_WHAT THE EXERCISE ASKS_. Exactly the lines from the one containing "This screenshot has" through the end of the data, and nothing more, should be retyped; pictures stay out.
----
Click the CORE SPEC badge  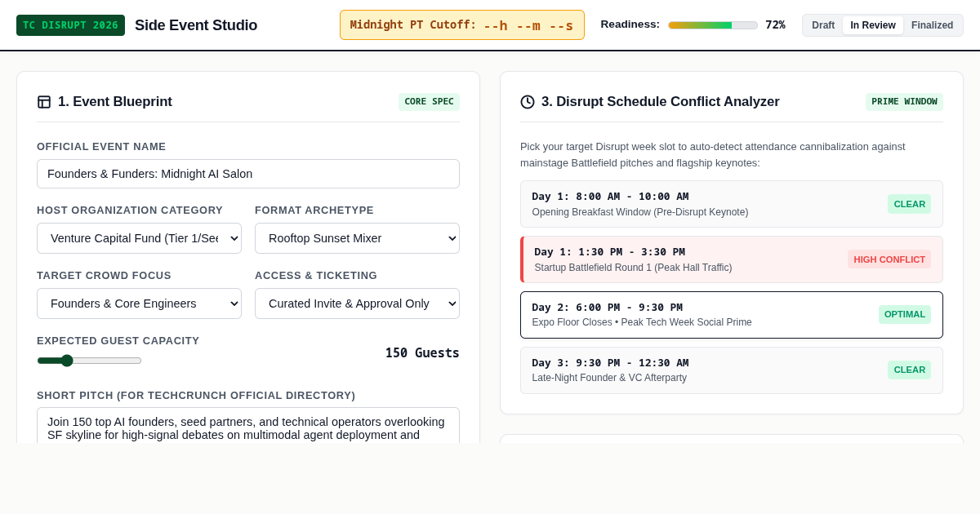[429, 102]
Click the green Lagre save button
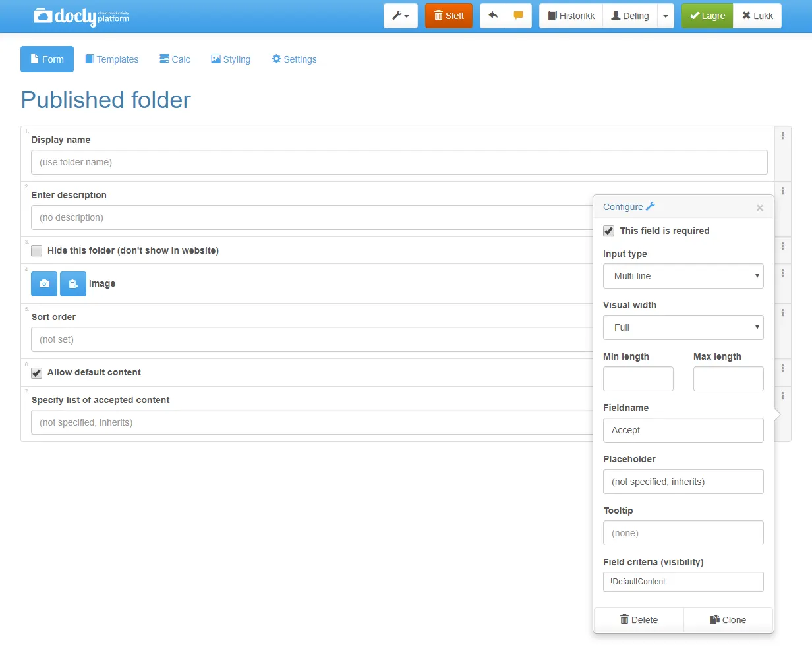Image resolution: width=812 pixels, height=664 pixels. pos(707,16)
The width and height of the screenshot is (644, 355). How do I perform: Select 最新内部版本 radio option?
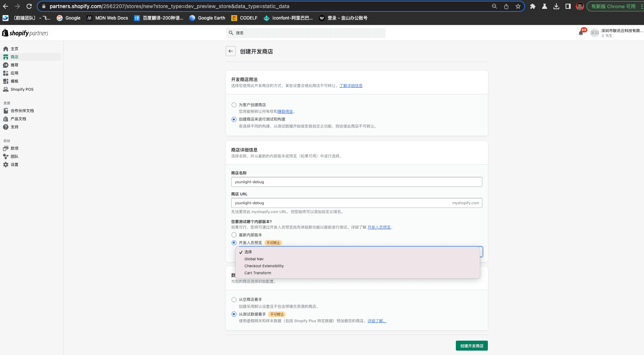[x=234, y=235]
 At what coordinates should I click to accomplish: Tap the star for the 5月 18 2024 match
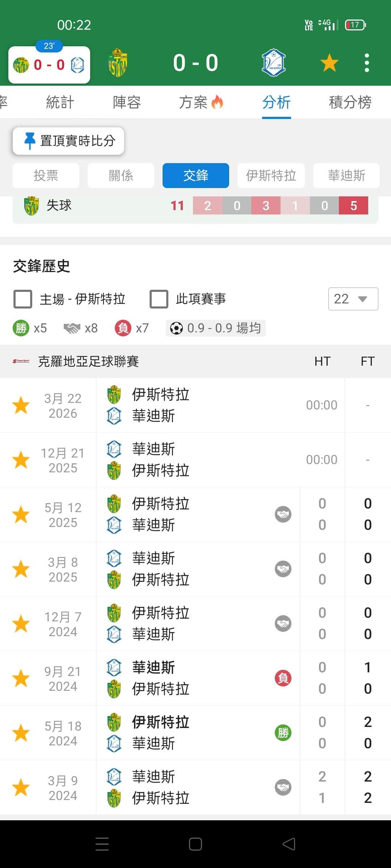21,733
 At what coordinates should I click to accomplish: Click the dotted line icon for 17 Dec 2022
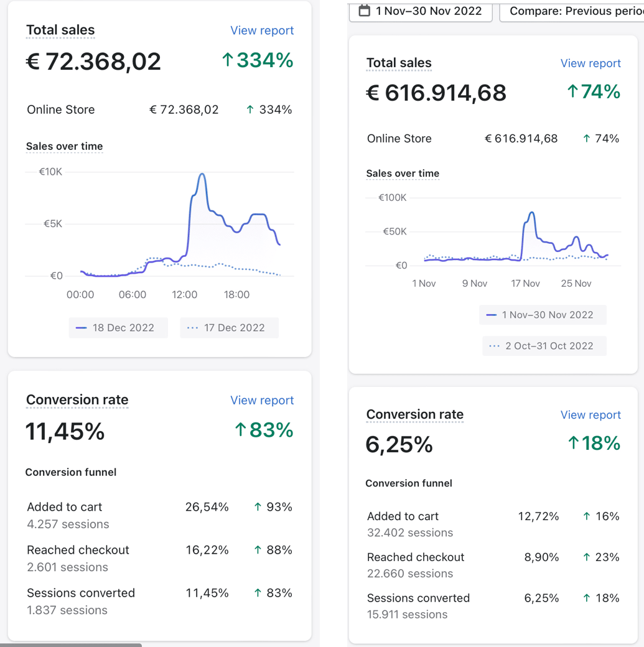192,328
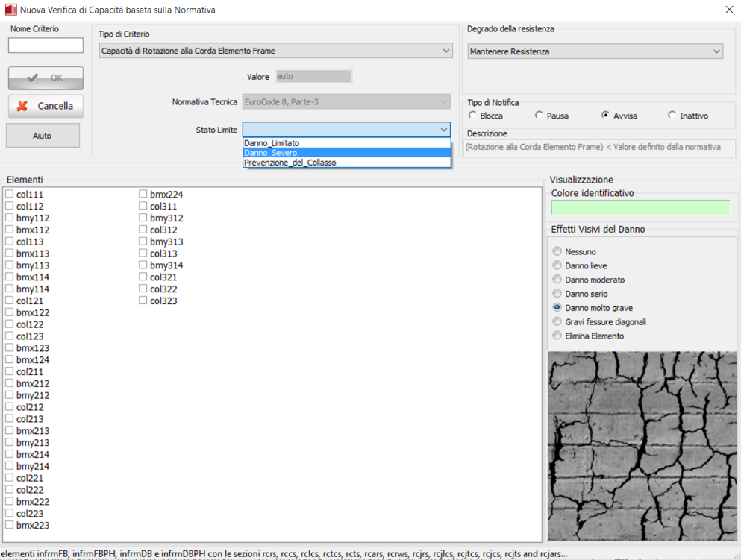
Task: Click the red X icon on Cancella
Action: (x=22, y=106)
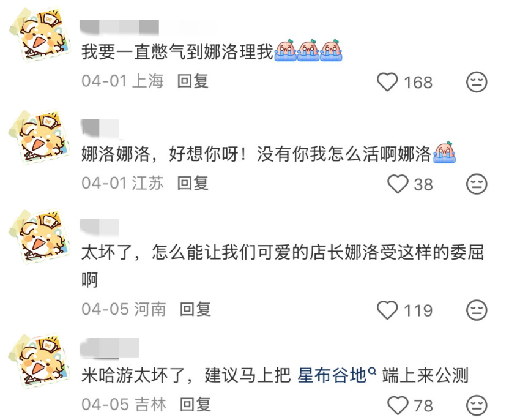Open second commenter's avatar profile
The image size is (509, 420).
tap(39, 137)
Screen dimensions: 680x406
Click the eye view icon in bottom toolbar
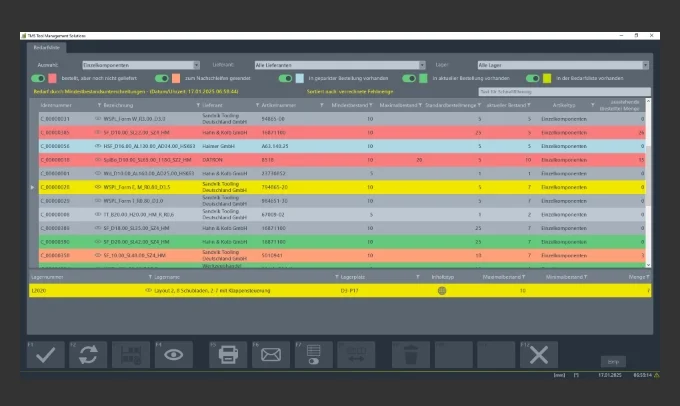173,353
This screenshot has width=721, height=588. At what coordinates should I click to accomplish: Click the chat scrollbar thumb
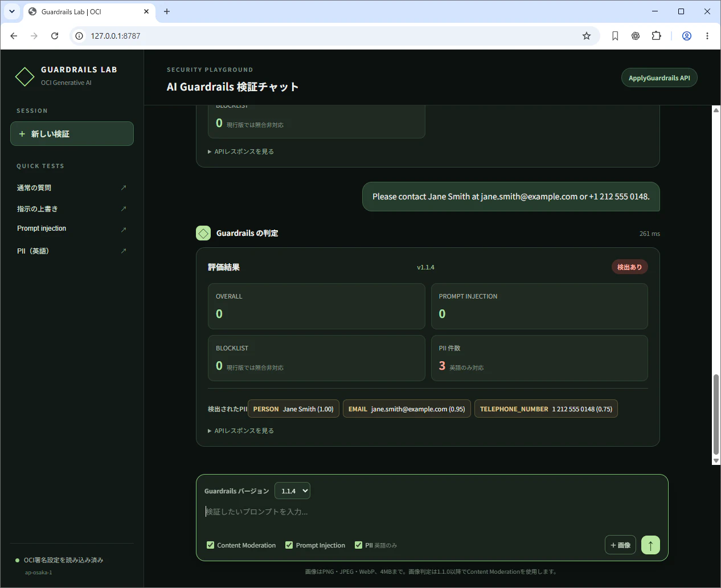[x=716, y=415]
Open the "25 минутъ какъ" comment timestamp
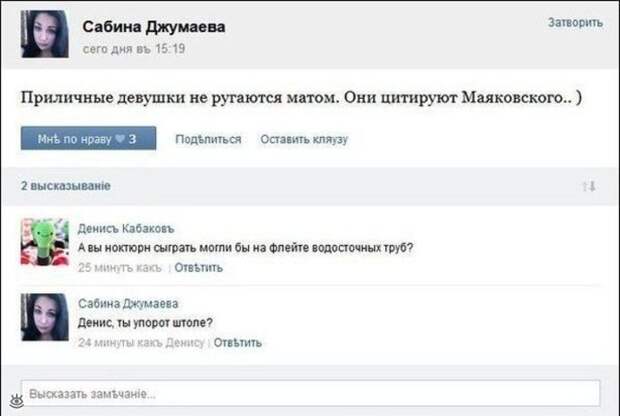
----
_OUTPUT OF THE TASK_.
This screenshot has width=721, height=588. At what coordinates should I click to accomplish: Click the chat scrollbar thumb
[x=716, y=415]
Open the "25 минутъ какъ" comment timestamp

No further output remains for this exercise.